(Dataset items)

....

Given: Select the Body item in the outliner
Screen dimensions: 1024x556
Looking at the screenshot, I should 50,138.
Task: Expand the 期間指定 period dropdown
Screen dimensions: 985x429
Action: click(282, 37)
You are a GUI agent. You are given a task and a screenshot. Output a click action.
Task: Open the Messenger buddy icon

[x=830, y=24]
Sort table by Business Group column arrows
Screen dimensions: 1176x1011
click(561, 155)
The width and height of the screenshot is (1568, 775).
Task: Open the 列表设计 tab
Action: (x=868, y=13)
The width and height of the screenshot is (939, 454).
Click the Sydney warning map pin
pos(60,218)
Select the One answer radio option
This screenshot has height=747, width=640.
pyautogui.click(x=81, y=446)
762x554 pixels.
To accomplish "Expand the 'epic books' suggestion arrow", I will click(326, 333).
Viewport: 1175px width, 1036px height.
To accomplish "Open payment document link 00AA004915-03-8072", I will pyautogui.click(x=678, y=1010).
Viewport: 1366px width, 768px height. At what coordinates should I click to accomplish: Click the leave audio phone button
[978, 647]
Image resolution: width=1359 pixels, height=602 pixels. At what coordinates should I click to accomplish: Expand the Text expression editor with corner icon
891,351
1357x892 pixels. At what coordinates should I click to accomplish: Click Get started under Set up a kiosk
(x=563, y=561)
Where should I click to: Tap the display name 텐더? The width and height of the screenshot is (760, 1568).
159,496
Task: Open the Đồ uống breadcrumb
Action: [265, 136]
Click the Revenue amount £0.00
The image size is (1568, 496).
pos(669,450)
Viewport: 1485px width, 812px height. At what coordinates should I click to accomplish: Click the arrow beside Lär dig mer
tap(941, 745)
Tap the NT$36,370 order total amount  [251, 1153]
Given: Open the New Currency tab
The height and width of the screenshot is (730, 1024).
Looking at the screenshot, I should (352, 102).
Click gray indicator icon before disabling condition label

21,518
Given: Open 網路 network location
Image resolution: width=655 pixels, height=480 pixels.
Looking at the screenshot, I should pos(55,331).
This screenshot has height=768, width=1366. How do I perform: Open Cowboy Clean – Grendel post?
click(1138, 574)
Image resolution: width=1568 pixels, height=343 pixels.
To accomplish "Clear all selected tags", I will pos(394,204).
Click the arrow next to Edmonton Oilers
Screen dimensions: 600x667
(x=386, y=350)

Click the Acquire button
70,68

....

_Description of the task_
Rewrite the lines above with every "Screen dimensions" replaced by "Screen size", leaving everything else as it is.

_Task result_
Given: Select the Body item in the outliner
Screen size: 1024x556
Looking at the screenshot, I should 50,138.
Task: Expand the 期間指定 period dropdown
Screen size: 985x429
Action: click(282, 37)
You are a GUI agent. You are given a task and a screenshot. Output a click action.
Task: Open the Messenger buddy icon

[x=830, y=24]
Sort table by Business Group column arrows
Screen size: 1176x1011
click(561, 155)
The width and height of the screenshot is (1568, 775).
Task: Open the 列表设计 tab
Action: (x=868, y=13)
The width and height of the screenshot is (939, 454).
Click the Sydney warning map pin
pos(60,218)
Select the One answer radio option
This screenshot has height=747, width=640.
pyautogui.click(x=81, y=446)
762x554 pixels.
To accomplish "Expand the 'epic books' suggestion arrow", I will click(326, 333).
Viewport: 1175px width, 1036px height.
To accomplish "Open payment document link 00AA004915-03-8072", I will pyautogui.click(x=678, y=1010).
Viewport: 1366px width, 768px height. At what coordinates should I click to accomplish: Click the leave audio phone button
[978, 647]
Image resolution: width=1359 pixels, height=602 pixels. At what coordinates should I click to accomplish: Expand the Text expression editor with corner icon
891,351
1357x892 pixels. At what coordinates should I click to accomplish: Click Get started under Set up a kiosk
(x=563, y=561)
Where should I click to: Tap the display name 텐더? The width and height of the screenshot is (760, 1568).
159,496
Task: Open the Đồ uống breadcrumb
Action: [265, 136]
Click the Revenue amount £0.00
The image size is (1568, 496).
pos(669,450)
Viewport: 1485px width, 812px height. At what coordinates should I click to accomplish: Click the arrow beside Lär dig mer
tap(941, 745)
Tap the NT$36,370 order total amount  [251, 1153]
Given: Open the New Currency tab
The height and width of the screenshot is (730, 1024).
Looking at the screenshot, I should (352, 102).
Click gray indicator icon before disabling condition label

21,518
Given: Open 網路 network location
Image resolution: width=655 pixels, height=480 pixels.
Looking at the screenshot, I should pos(55,331).
This screenshot has height=768, width=1366. How do I perform: Open Cowboy Clean – Grendel post?
click(1138, 574)
Image resolution: width=1568 pixels, height=343 pixels.
To accomplish "Clear all selected tags", I will pos(394,204).
Click the arrow next to Edmonton Oilers
Screen size: 600x667
(x=386, y=350)

Click the Acquire button
70,68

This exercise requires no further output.